SUPPLIED INFORMATION below:

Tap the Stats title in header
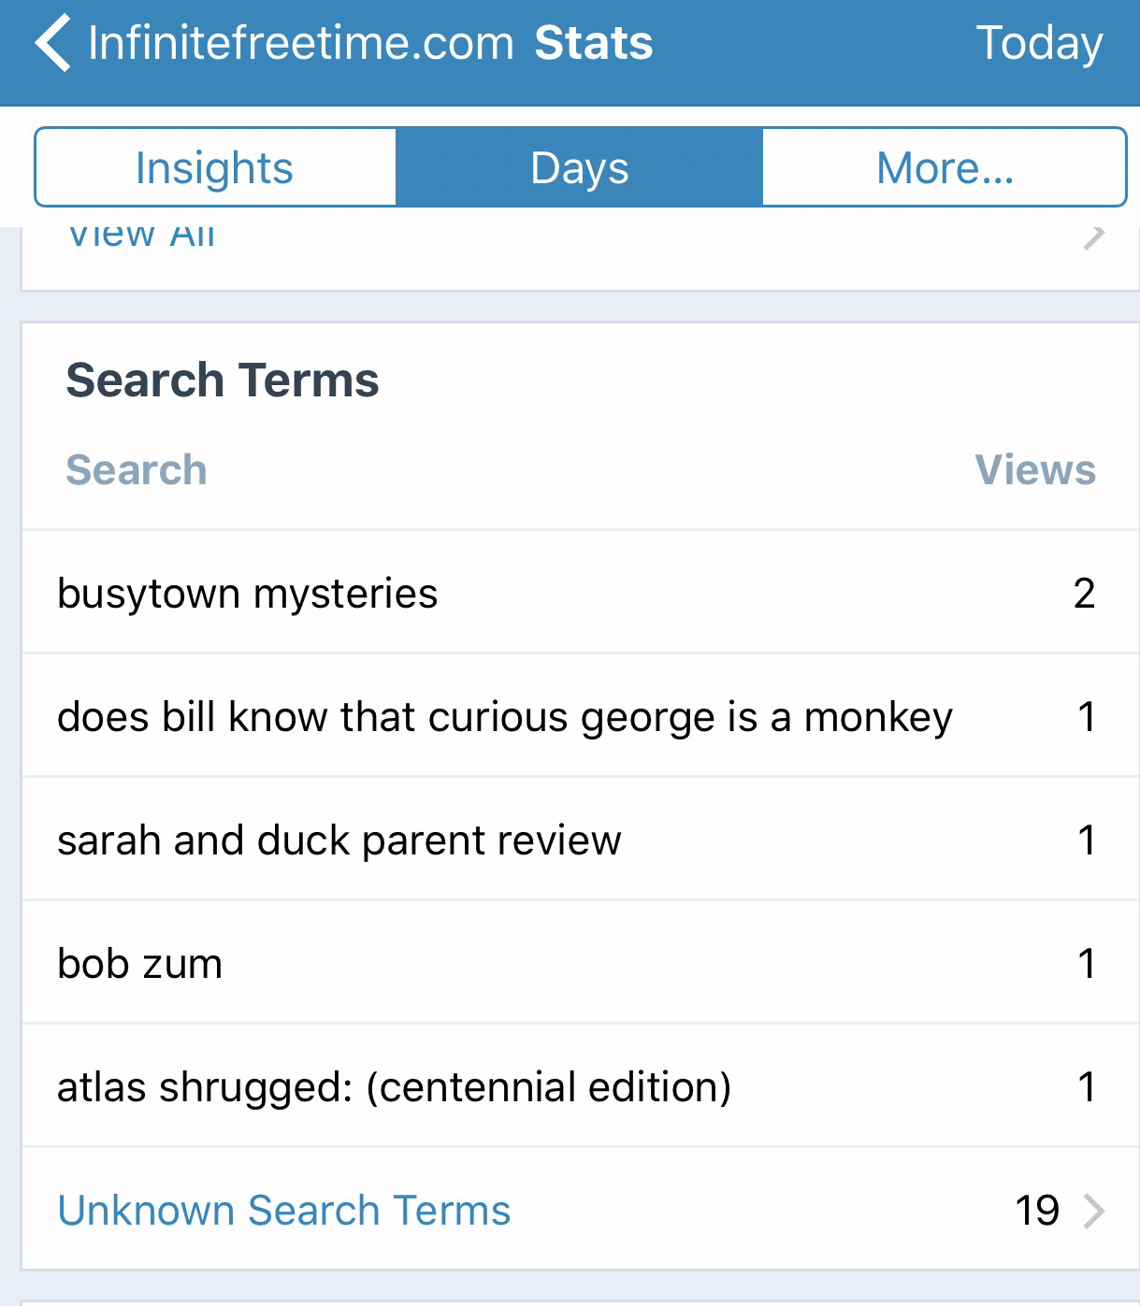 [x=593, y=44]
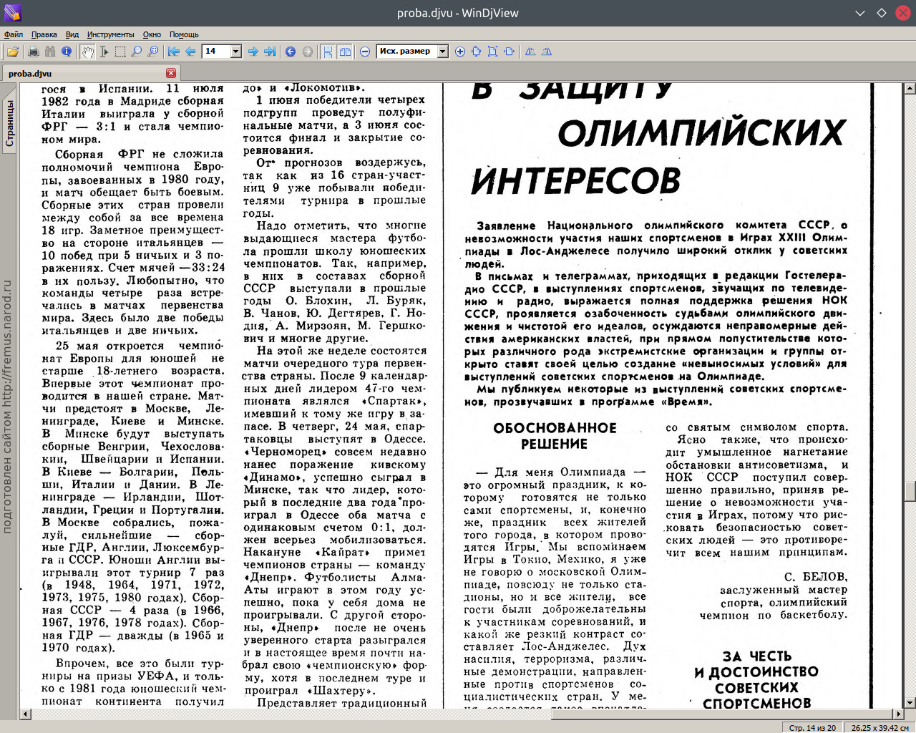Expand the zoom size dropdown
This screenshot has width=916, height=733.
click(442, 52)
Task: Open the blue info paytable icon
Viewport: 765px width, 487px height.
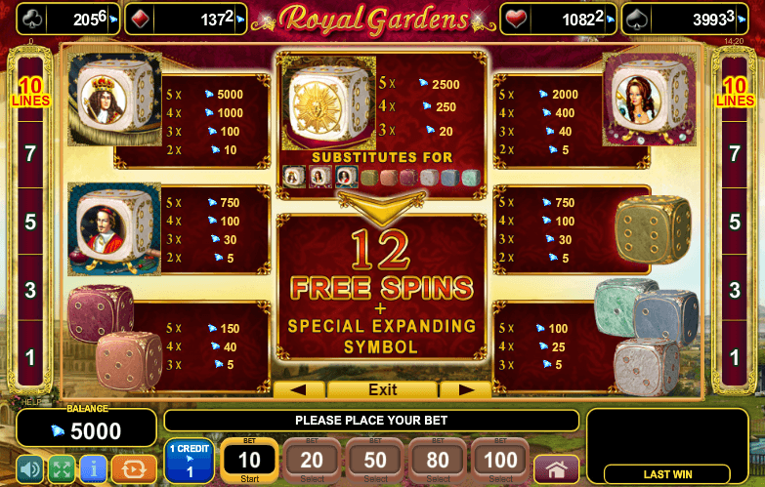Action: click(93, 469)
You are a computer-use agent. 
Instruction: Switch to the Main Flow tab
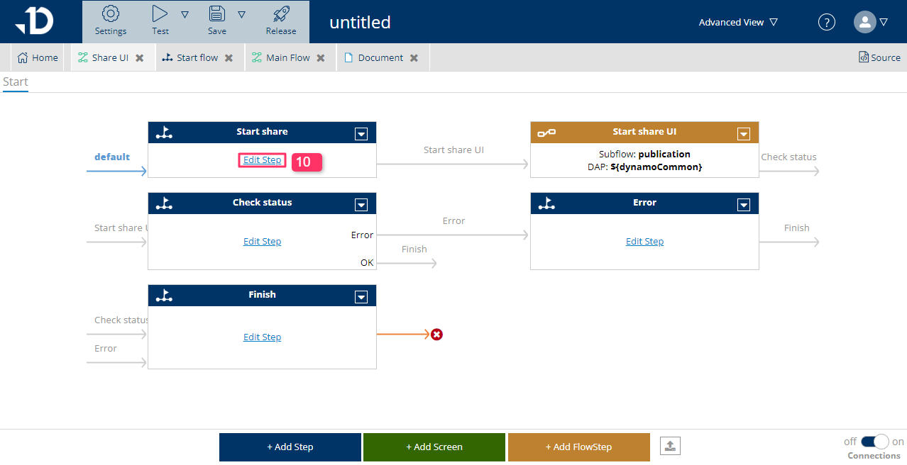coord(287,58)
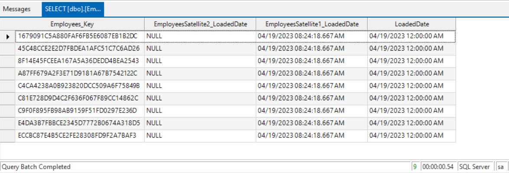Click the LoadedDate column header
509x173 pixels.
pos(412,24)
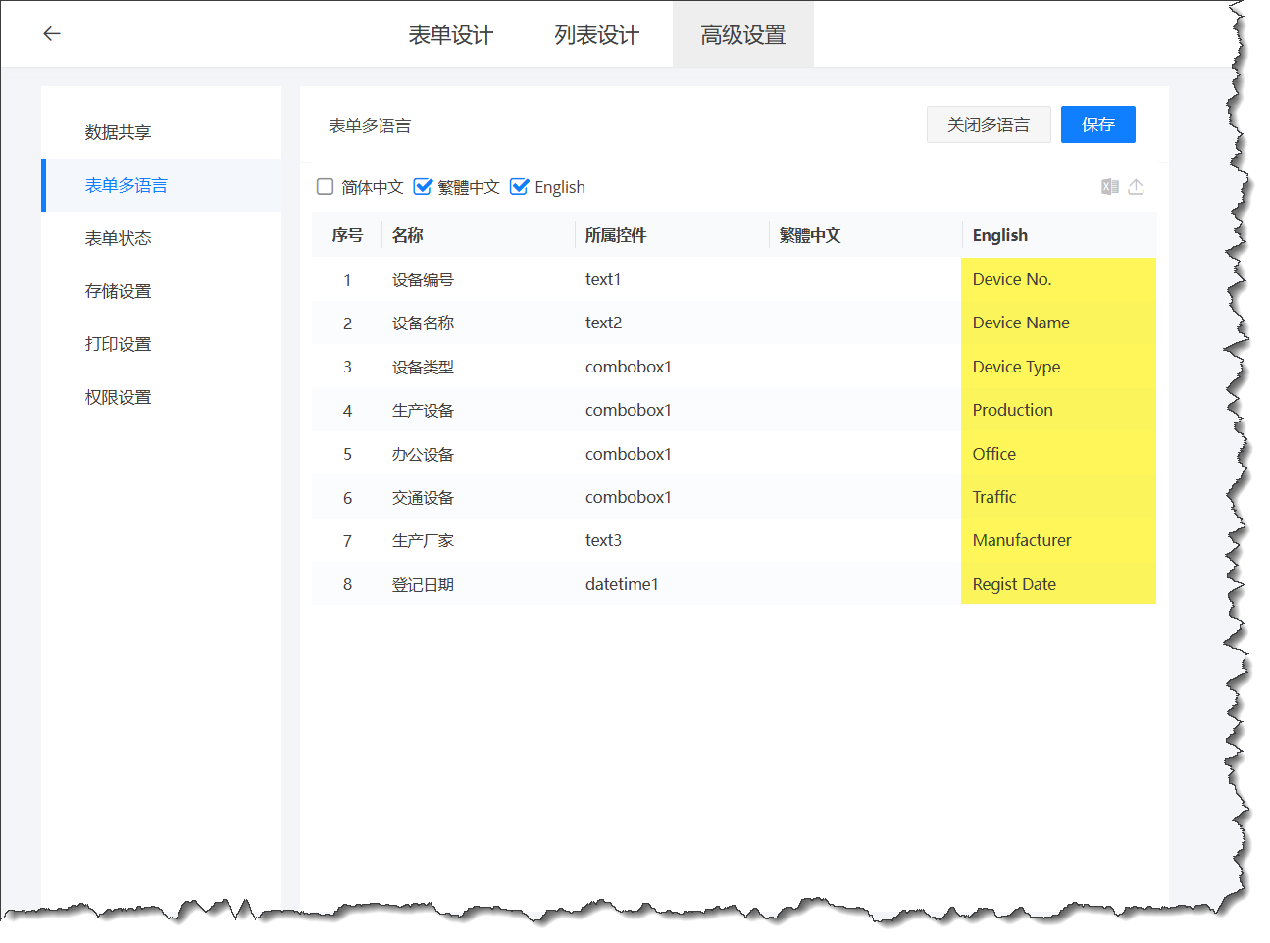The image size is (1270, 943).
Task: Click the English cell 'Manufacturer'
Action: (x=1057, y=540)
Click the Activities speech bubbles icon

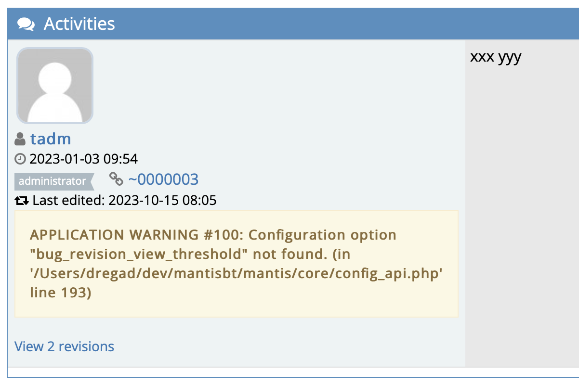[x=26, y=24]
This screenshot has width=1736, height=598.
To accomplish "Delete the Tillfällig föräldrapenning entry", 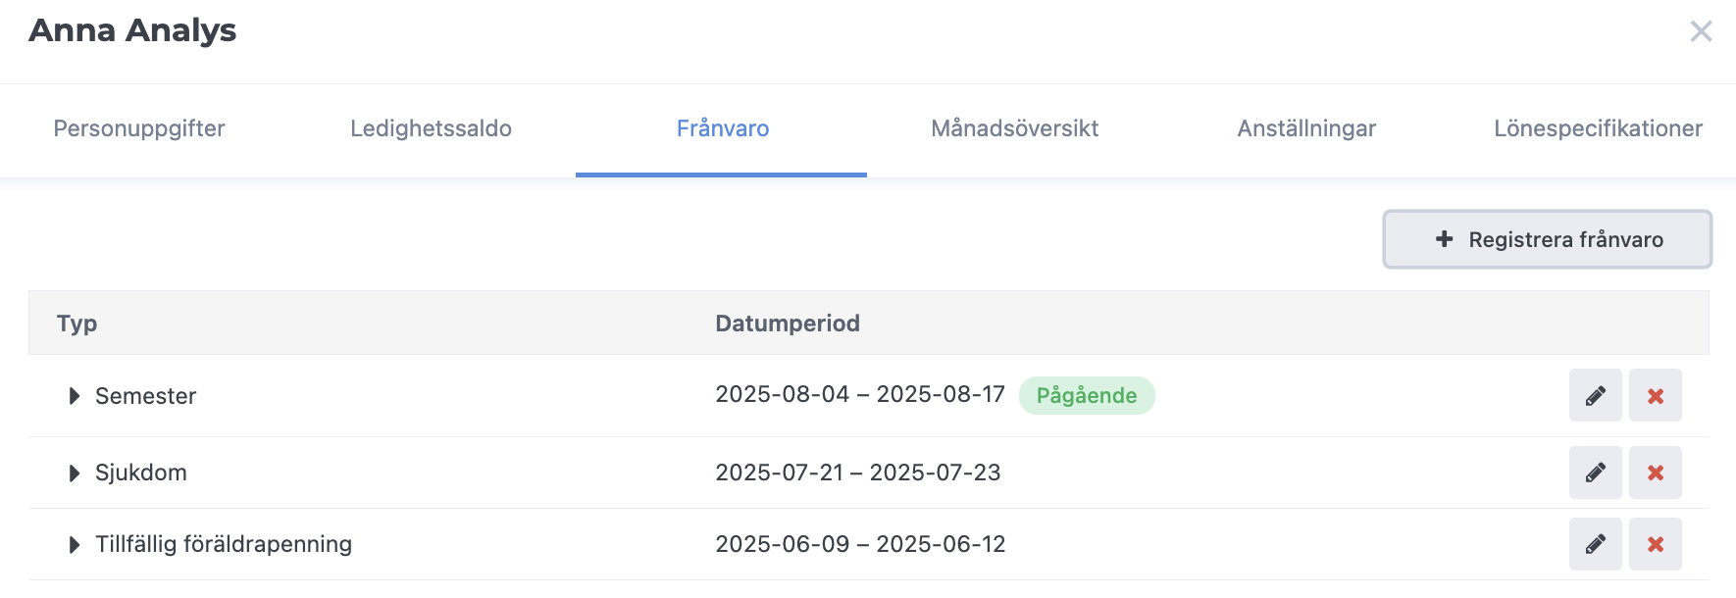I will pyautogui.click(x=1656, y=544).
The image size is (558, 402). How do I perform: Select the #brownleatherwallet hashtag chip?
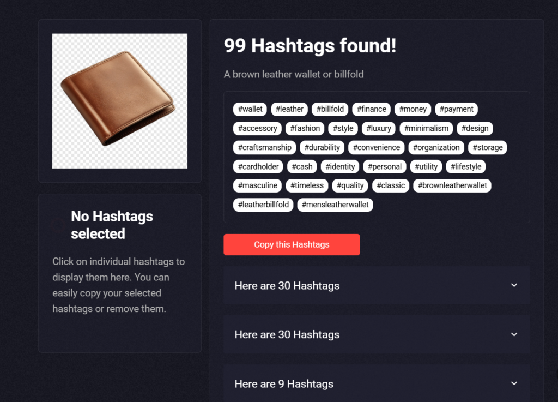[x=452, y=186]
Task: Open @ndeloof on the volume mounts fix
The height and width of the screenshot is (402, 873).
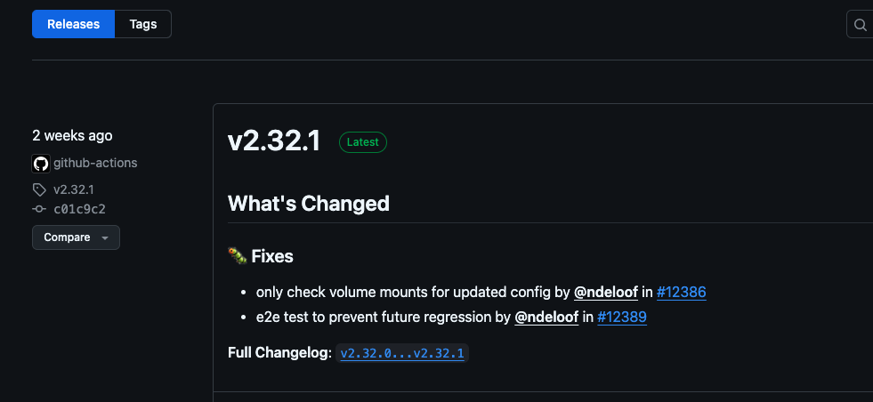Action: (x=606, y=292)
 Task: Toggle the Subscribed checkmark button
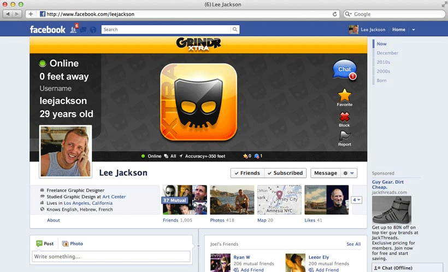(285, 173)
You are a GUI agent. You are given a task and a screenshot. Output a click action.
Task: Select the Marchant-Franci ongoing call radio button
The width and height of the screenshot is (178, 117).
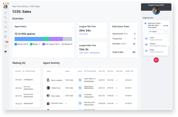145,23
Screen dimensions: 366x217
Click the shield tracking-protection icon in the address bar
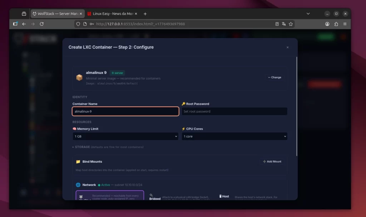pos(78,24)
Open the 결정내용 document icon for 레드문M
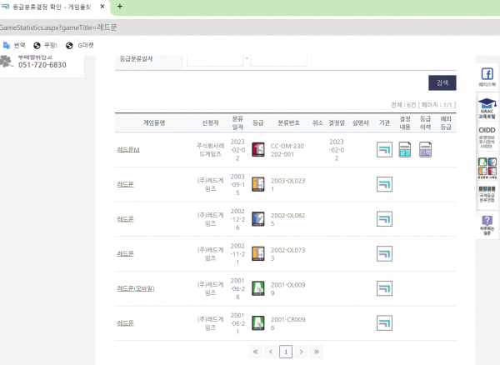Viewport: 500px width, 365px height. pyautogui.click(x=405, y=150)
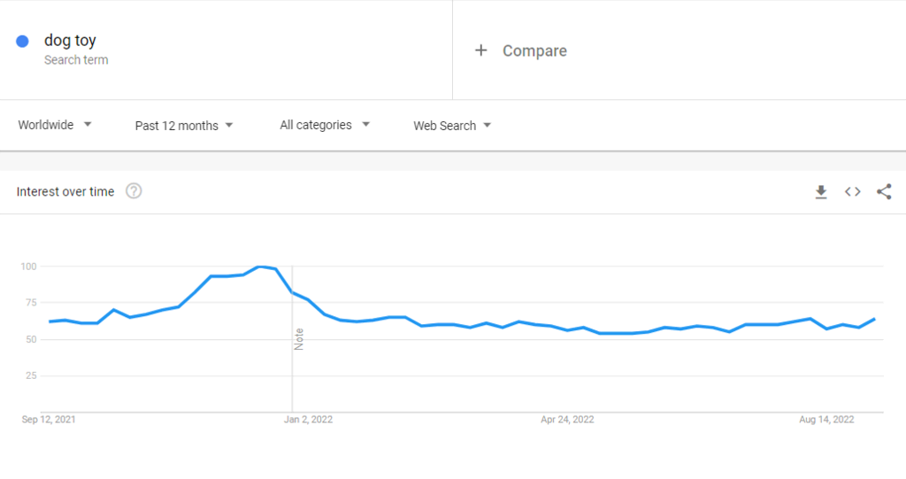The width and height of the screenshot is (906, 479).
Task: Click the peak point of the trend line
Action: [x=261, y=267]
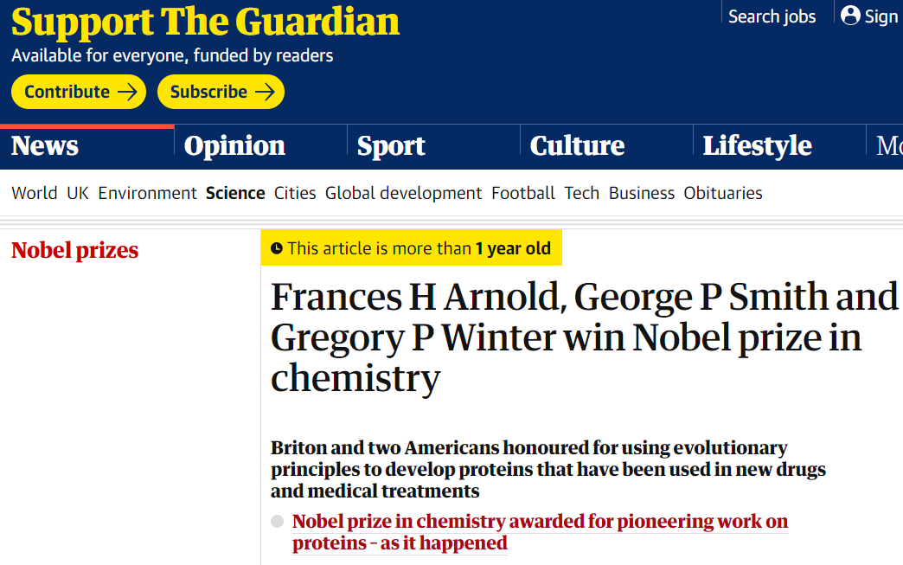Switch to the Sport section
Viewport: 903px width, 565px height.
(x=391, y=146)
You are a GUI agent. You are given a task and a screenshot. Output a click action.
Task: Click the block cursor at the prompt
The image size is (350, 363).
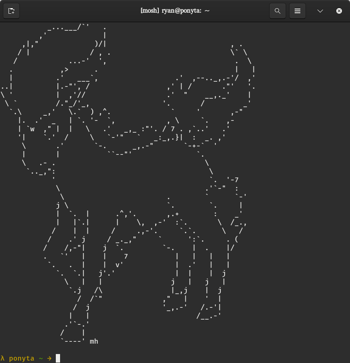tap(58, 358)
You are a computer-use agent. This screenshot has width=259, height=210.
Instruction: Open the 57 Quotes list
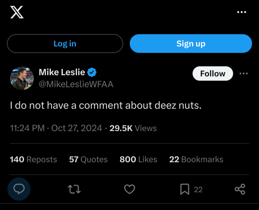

End of SUPPLIED INFORMATION.

◆ TASK DETAILS
Every line above that holds the word "computer" needs to be copied.

◆ EXERCISE RESPONSE
You are a computer-use agent. 
You are a computer-use agent. This screenshot has width=259, height=210.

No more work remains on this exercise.